Following this, contacts of marginal and small farmers or tenant farmers from the area will be collected to conduct telephonic interviews, which will have 21 standardised questions to gauge early signs of distress. The answers will be mapped against seven indicators: 1) exposure to droughts, floods, crop failure due to pest attacks, livestock deaths 2) debt 3) adaptive capacity of farmer and local government through different schemes 4) land holding and irrigation facilities 5) sensitivity, mitigation and adaptation strategies like growing of contingency crops if main crop fails 6) triggers for immediate distress like health-related expenditure 7) socio-psychological factors and impacts. 

All exposures to risk may not lead to distress, if farmers have sufficient adapting capacity and follow mitigation and adaptation strategies, added Reddy.
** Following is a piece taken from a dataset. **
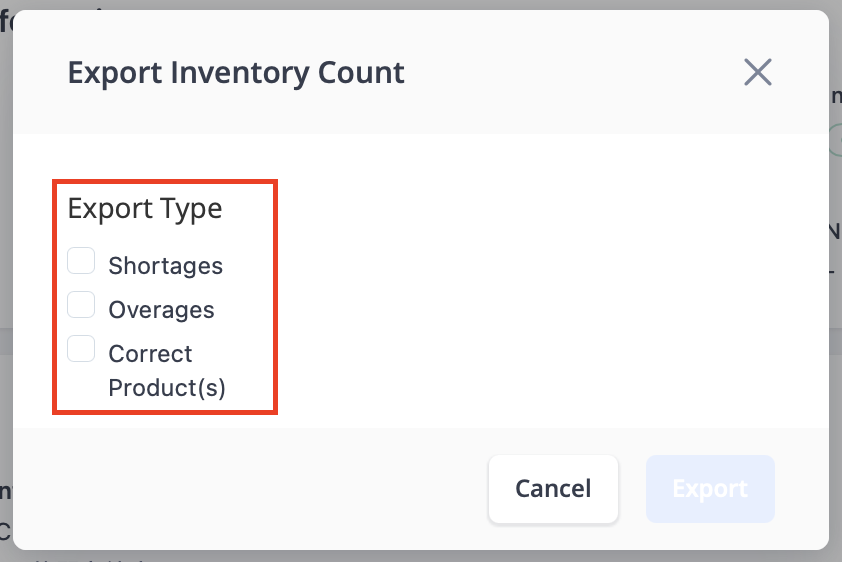Screen dimensions: 842x562
Task: Select the word Correct in the label
Action: (x=150, y=354)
What will the index look like?

Based on these 21 questions, the degree of distress will be identified. The index will have values from 0-1. A value between 0-0.5 will indicate ‘low distress’, 0.5-0.7 will indicate ‘moderate’ distress and above 0.7 will indicate ‘severe’ distress. 

If the index is severe, it will identify which component, among the seven, is more severe and contributes maximum to farmers’ distress. The index is currently being worked out in the form of a mobile or desktop application. 
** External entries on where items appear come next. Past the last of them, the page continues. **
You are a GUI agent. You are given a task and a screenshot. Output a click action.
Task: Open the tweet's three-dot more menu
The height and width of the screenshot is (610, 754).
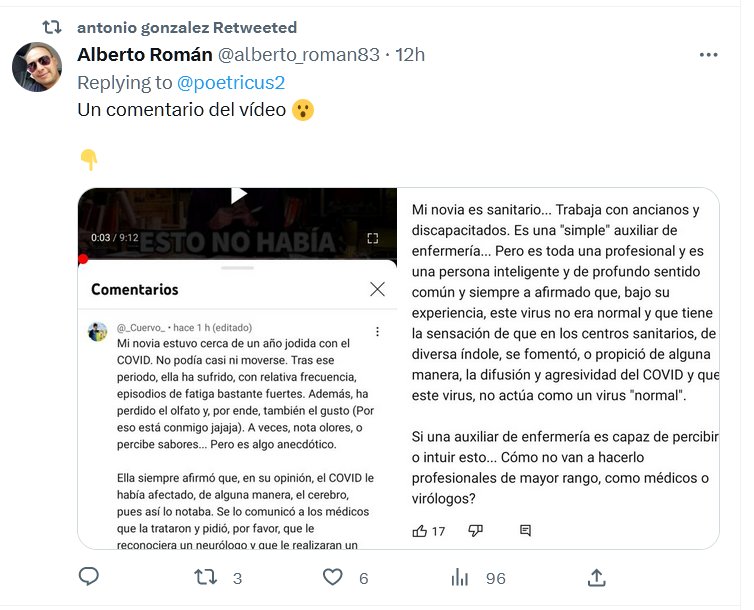pos(708,55)
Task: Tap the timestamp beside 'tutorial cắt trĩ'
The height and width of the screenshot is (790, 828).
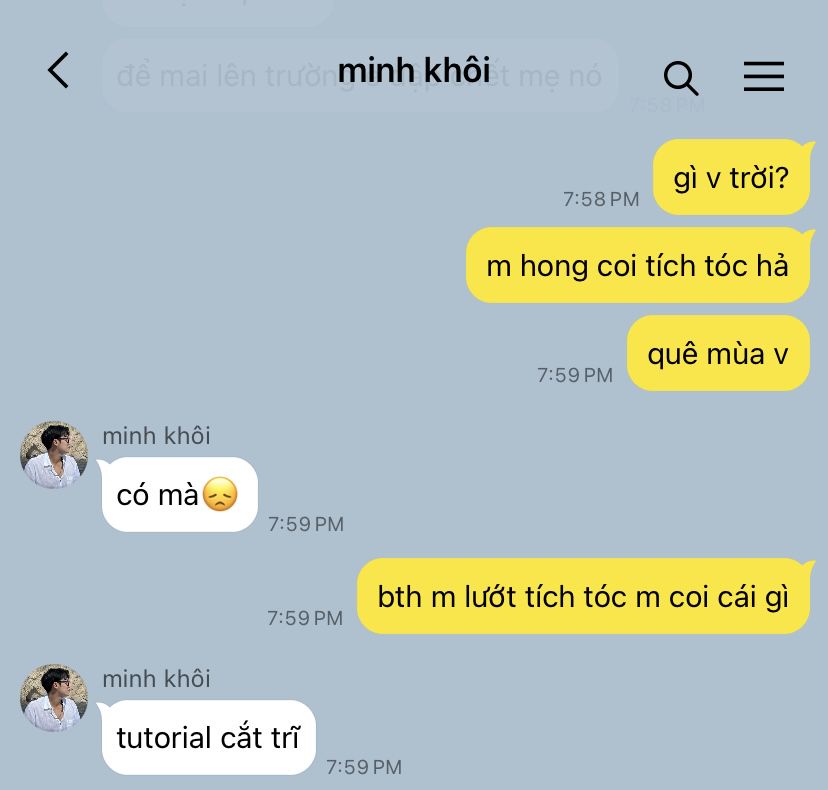Action: pyautogui.click(x=364, y=767)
After completion of the ongoing work, CRIDA will be handing over the index to the central government and it will be made available to different state governments, agriculture departments, rural development departments, agriculture universities, which have databases of local farmers as well as non-profits and civil society organisations. 

The next step

These different agencies can then carry out interventions to prevent income shocks to farmers depending on the severity of distress. The current solutions that are being thought upon are direct money transfer, mid-term release of claims under government’s crop insurance scheme (Pradhan Mantri Fasal Bima Yojana, PMFBY) in case of crop failures, providing work under Mahatma Gandhi National Rural Employment Guarantee Act, enhanced rationing under Public Distribution System, among others may alleviate farmer’s distress. 

“For example, insurance claims under PMFBY are only given when a full survey is completed but, in this case, if the index suggests severe distress in the coming few weeks, then the government can provide interim relief under the scheme. This distress, for instance, is gender-based, then the government could look at ways for targeting improving women’s incomes through existing schemes,” explained Reddy.